Why do we parse this into two streams?
My best guess is that the answer has to do with rhythms of activation naturally occurring in the brain. The surface of the brain has a layered organization, with somewhat different cells residing at different depths. These tend to build up their dendritic potentials synchronously, with increases and decreases in net electrical activity within a layer that, when visualized, look like waves. The properties of these waves (the length, the amplitude) are constrained by structural or network features of the cells, but within limits, they can also adjust to the environment. Neuroscientists like to explore how these limits shift in the presence of cognitive processing.
It is very likely that the slower among these waves will align to the ticking of the clock.
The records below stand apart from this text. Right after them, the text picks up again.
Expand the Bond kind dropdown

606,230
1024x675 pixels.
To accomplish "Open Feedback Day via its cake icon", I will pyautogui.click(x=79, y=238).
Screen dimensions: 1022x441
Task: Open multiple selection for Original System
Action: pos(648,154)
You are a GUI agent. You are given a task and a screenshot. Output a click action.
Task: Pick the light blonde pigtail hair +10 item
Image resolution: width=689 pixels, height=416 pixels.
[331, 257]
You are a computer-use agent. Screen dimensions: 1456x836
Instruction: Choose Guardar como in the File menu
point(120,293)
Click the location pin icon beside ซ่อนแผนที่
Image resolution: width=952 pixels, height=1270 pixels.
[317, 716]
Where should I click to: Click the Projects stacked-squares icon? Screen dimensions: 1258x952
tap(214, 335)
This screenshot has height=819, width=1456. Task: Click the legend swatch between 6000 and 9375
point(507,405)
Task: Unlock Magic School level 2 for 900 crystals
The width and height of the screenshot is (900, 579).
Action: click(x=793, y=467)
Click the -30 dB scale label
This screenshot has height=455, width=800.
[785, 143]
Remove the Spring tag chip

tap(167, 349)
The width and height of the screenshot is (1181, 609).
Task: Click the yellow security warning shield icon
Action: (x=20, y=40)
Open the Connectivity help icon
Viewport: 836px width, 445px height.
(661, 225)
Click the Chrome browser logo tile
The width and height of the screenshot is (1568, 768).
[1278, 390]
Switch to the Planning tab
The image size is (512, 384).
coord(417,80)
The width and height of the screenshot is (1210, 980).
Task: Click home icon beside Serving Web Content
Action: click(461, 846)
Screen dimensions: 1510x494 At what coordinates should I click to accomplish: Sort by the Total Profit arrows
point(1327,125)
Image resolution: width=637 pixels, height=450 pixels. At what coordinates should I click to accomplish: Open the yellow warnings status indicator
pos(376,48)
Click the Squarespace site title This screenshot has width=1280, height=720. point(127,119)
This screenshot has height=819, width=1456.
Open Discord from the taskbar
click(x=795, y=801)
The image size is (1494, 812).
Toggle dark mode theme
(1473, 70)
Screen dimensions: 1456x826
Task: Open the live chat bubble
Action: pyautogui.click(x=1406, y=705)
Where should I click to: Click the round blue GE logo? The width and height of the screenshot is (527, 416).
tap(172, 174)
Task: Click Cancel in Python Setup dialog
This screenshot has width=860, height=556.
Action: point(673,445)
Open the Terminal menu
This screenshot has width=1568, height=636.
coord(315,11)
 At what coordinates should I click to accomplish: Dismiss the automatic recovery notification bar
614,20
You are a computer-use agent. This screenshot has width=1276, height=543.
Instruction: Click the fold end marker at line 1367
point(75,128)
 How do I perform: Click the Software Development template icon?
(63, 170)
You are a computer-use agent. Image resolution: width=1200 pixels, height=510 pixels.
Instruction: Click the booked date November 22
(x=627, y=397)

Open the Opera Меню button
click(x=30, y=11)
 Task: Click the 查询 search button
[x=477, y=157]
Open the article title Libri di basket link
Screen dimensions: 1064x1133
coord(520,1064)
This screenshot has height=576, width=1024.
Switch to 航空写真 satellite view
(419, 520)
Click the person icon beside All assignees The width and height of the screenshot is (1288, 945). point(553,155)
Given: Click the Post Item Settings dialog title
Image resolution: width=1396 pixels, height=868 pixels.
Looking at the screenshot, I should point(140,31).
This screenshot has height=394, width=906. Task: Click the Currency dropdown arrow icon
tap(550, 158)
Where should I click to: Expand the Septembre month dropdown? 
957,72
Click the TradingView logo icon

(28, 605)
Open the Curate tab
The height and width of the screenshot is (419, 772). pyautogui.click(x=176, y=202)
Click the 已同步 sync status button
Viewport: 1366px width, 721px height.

Waves of this length have already been linked to rhythmic attention, and my hunch is that the ticks will fall on the peaks and the tocks in the troughs. This would mean that the ticks and the tocks would reach the brain when it’s in different states of receptivity, and the ensuing percepts would break through into consciousness with a different quality. This would be an answer that ‘clicks’ for me. Well, mostly.
Note how I inconspicuously slipped into a Fourier-transformed world of wavelengths, power, phase alignment. I treated the brain as a digital entity, without going back to what happens on the level of the biological reality. I wish I could just translate back into biology for you, but the truth is, this is almost never done in the literature and all I have is vague guesses and too many questions.
I do know that the terminology of digital signal processing continues to feel like a foreign language, one step removed from what I am interested in, and this grates on my conceptual apparatus. Here I’ve also turned brain waves into consciousness, and this feels like a slippery slope – especially the Freudian-sounding ‘breaking through’ part. Freud and I have never been friends, and I would probe more deeply before making that claim, perhaps by making the tones louder (thus ensuring they are always fully processed) and checking if the auditory stream segregation goes away. But I would also be content with the brain wave finding, because it would represent a decent neural correlate.
Have I mentioned that more research theory is needed?